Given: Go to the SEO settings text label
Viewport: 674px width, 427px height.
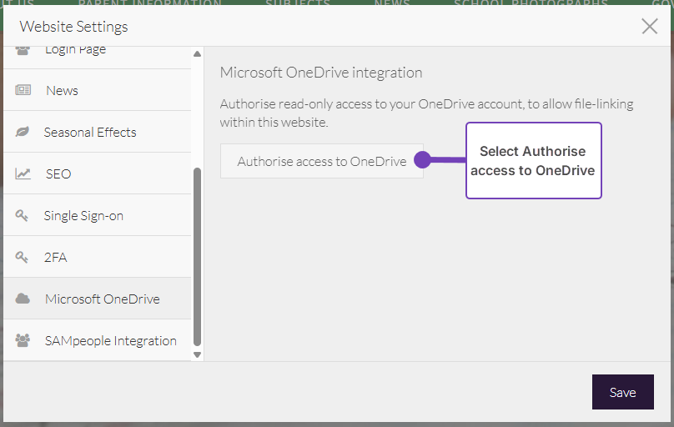Looking at the screenshot, I should [x=58, y=173].
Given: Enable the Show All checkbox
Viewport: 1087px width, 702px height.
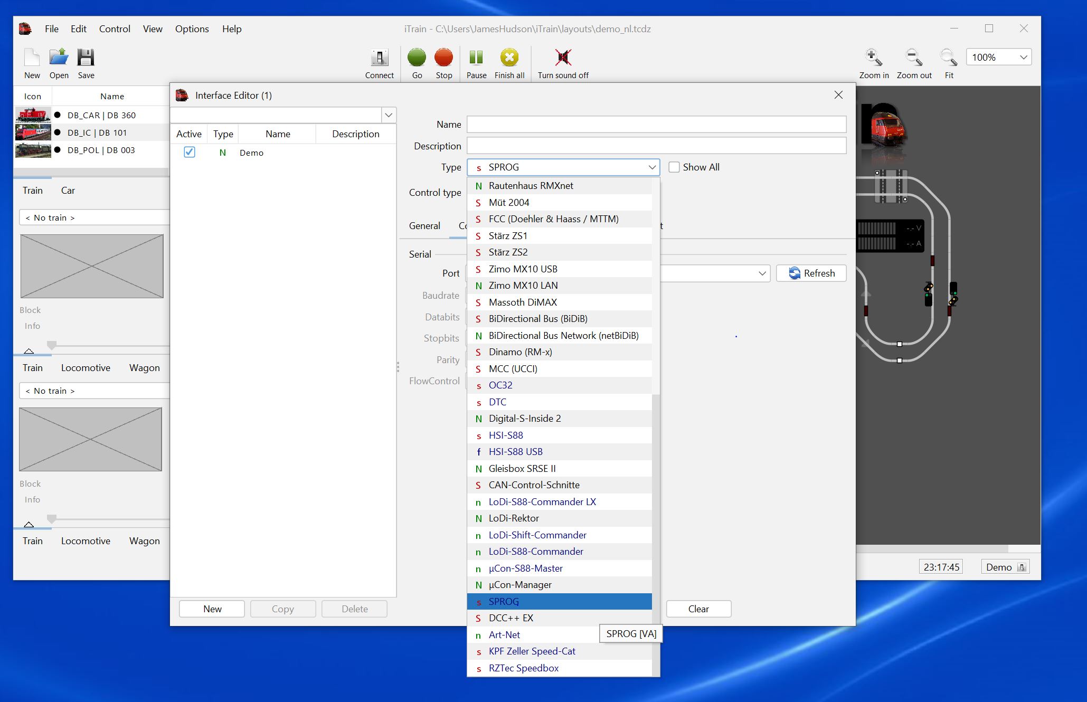Looking at the screenshot, I should point(674,167).
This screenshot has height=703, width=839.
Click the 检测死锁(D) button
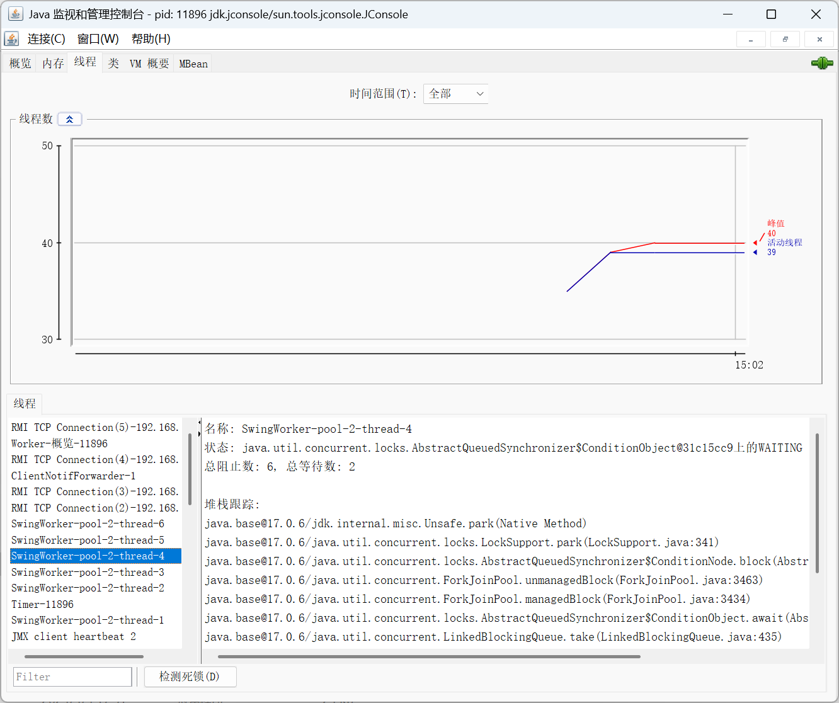pyautogui.click(x=190, y=677)
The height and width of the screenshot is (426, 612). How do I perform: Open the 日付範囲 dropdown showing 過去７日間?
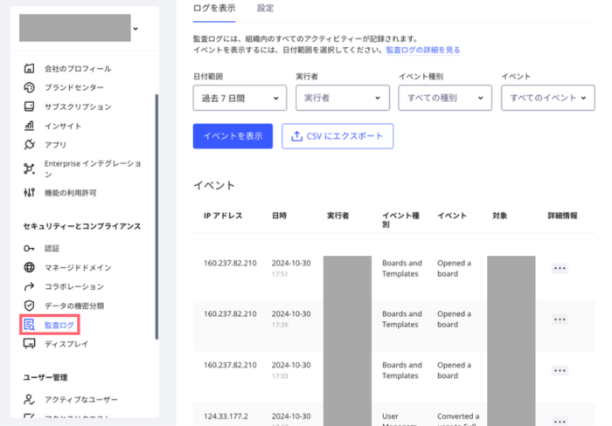click(240, 98)
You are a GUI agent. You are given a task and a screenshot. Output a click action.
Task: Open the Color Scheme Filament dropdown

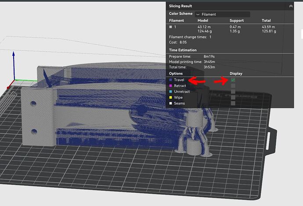tap(222, 14)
-.-.-
**Requirements:** Turn every line of the entries above into a JSON list of strings, one string per line, skipping blank lines. Leave the pictures out.

**Answer to this exercise:**
[
  "Given: Go to the SEO settings text label",
  "Viewport: 674px width, 427px height.",
  "Looking at the screenshot, I should [x=58, y=173].",
  "Given: Enable the Show All checkbox",
  "Viewport: 1087px width, 702px height.",
  "Looking at the screenshot, I should point(674,167).",
  "This screenshot has height=703, width=839.",
  "Click the 检测死锁(D) button",
  "pyautogui.click(x=190, y=677)",
  "The height and width of the screenshot is (426, 612). How do I perform: Open the 日付範囲 dropdown showing 過去７日間?",
  "click(240, 98)",
  "You are a GUI agent. You are given a task and a screenshot. Output a click action.",
  "Task: Open the Color Scheme Filament dropdown",
  "tap(222, 14)"
]